Given unstructured data such as Text, Toomba generates queries to populate a knowledge graph.
The input data is fed through a series of annotators, and the output of the annotators is organized into db insert queries.
- Annotators:
- Current:
- AlchemyAPI
- Concept Insights -- now defunct :(
- SIRE
- Current:
- Query Languages:
- Current:
- Cypher
- SQL (Postgres tested)
- Gremlin
- Current:
- Input data types:
- Current:
- Text
- HTML
- URLs
- Future:
- Images
- Current:
There's some sample usage in python written below. Note that you do not necessarily need to use Python to populate your db.
# using py2neo driver
graph = Graph()
# first, you need to create the node.

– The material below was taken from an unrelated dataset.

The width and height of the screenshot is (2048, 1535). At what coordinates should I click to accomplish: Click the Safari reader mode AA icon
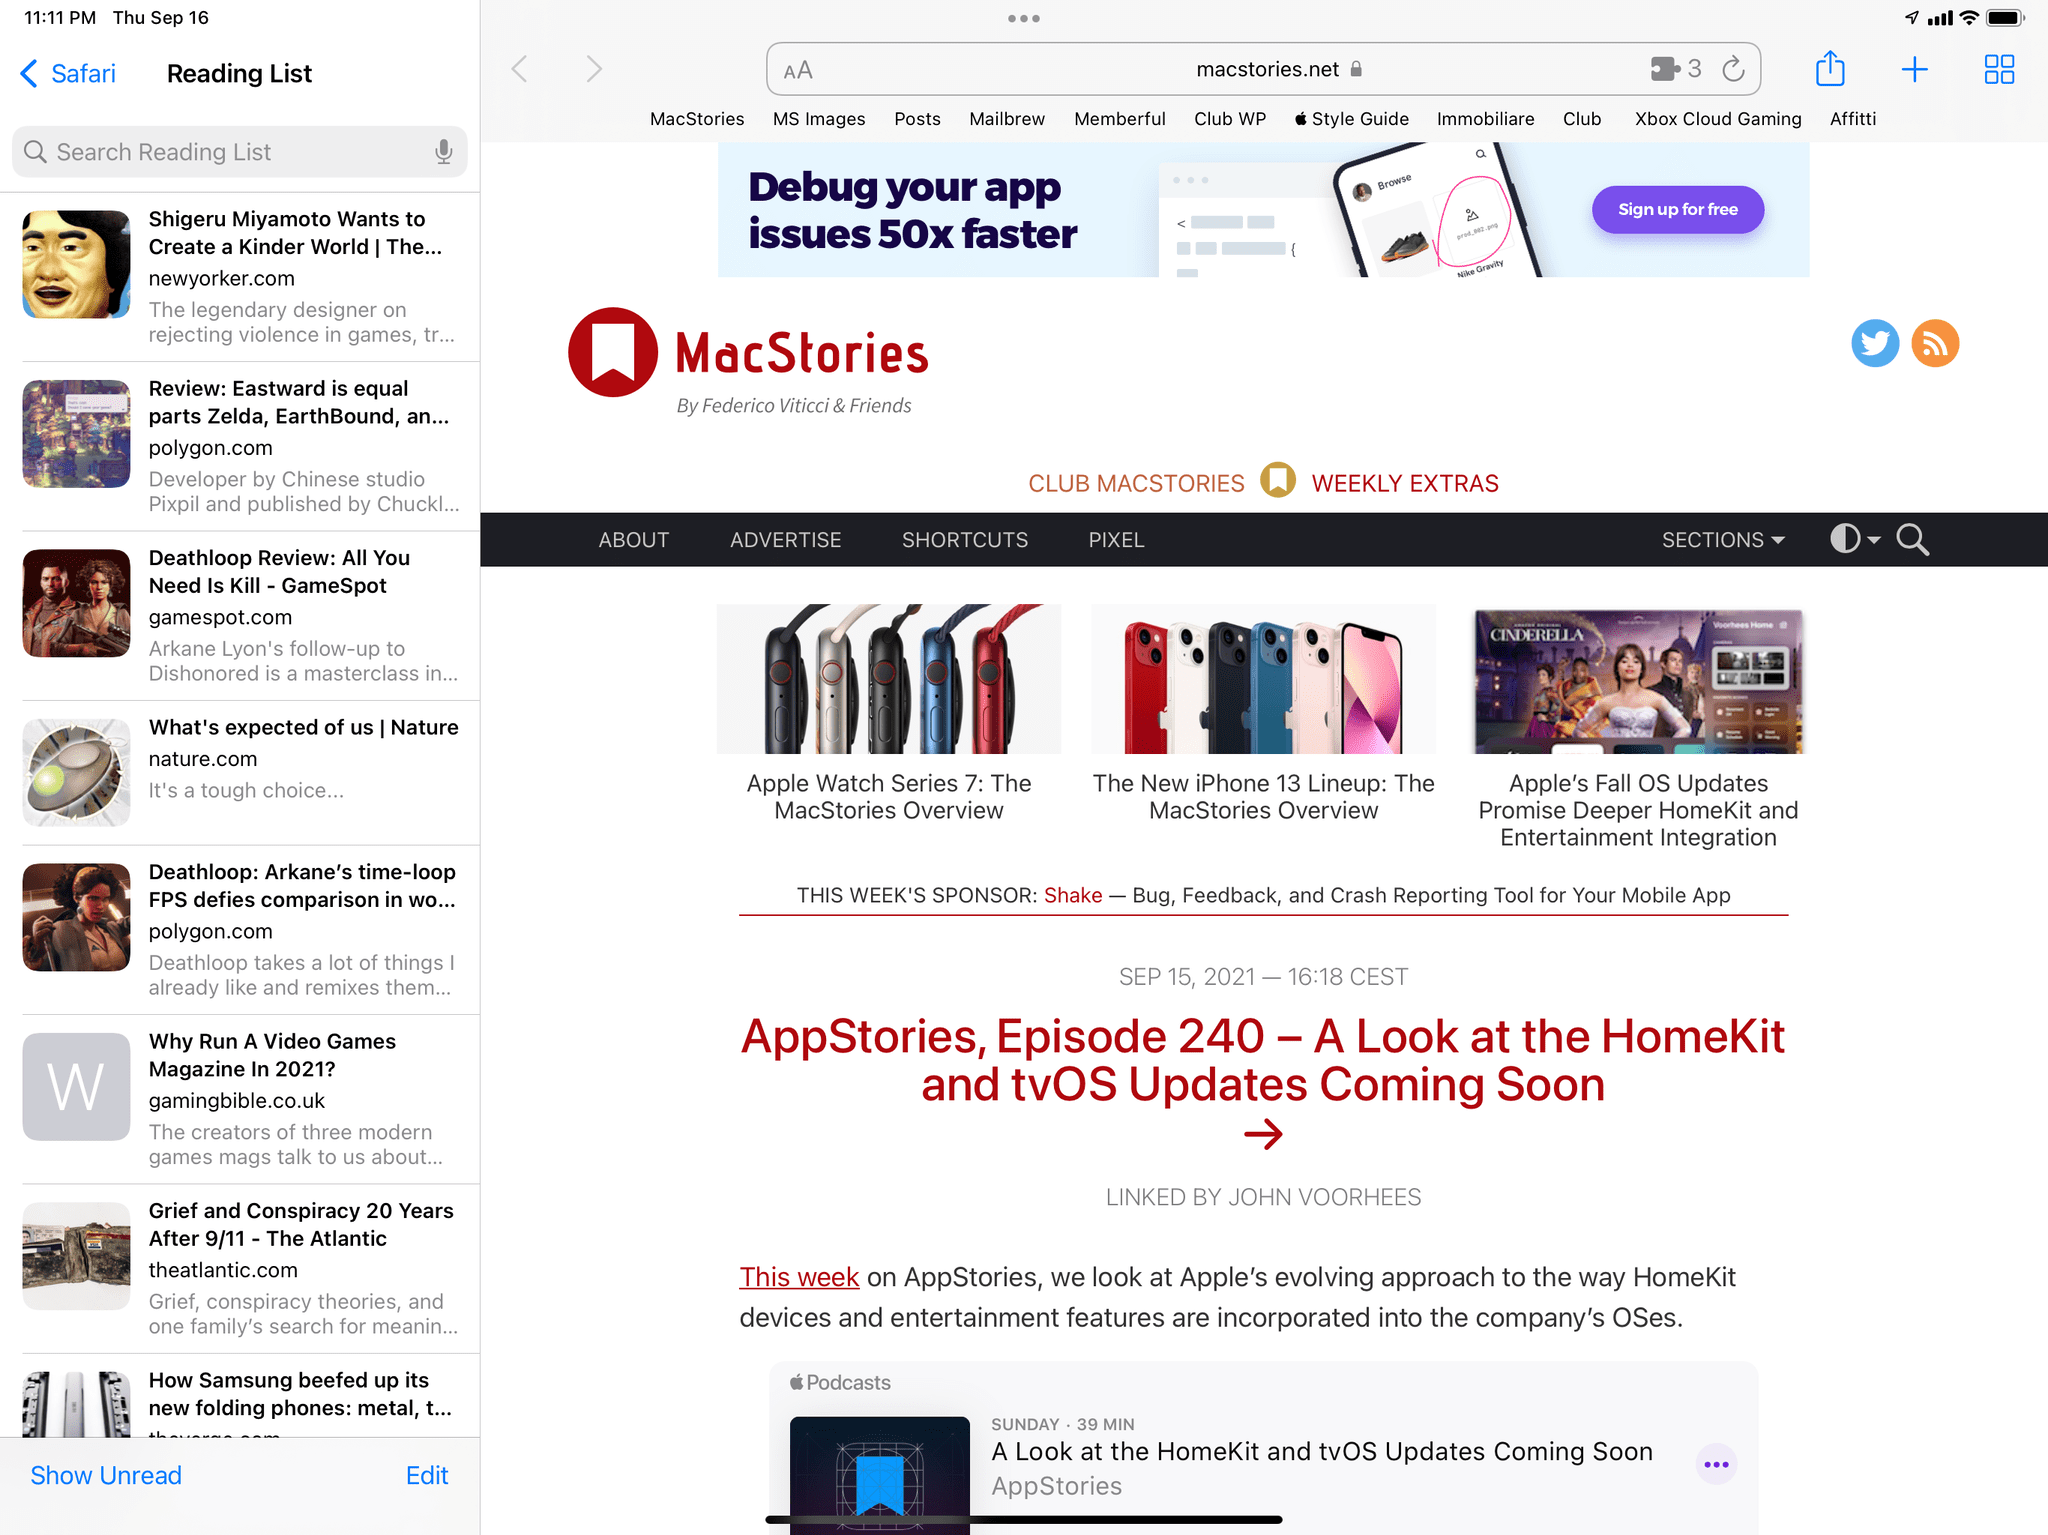[797, 68]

The transactions returned by toomba assume that a node with this
# type and this id exists already, and will attach concepts, entities, keywords, and taxonomies to this node.
graph.cypher.execute('MERGE (n:test {id: "Barack Obama"})')
# only need to supply nodeType, nodeId, and content. contentType is text by default
# contentType URL and HTML are also supported.
# the final field is `annotators`. this is a dictionary of services and the value is the copy-pasted
# service credentials provided by bluemix.
# you can supply any subset of the available annotators
rsp = requests.post("http://<your ip>/cypher/roombamatize", json={
"nodeType": "test",
"nodeId": "Barack Obama",
"content": "Barack Obama is the president of the united states.",
"contentType": "text",
"annotators": {"alchemy": { "apikey": "here" }, "relationship-extraction": { "username": "", "password": "" }}
})
# response is given as a json object with fields 'status' 'message' and 'transactions' which is an array of transactions.
parsed = rsp.json()
# loop through transactions and execute them against the db.
for transaction in parsed['transactions']:
graph.cypher.execute(transaction)
# for some performance gains can do:
tx = graph.cypher.begin()
for transaction in parsed['transactions']:
tx.append(transaction)
tx.commit()
print("done")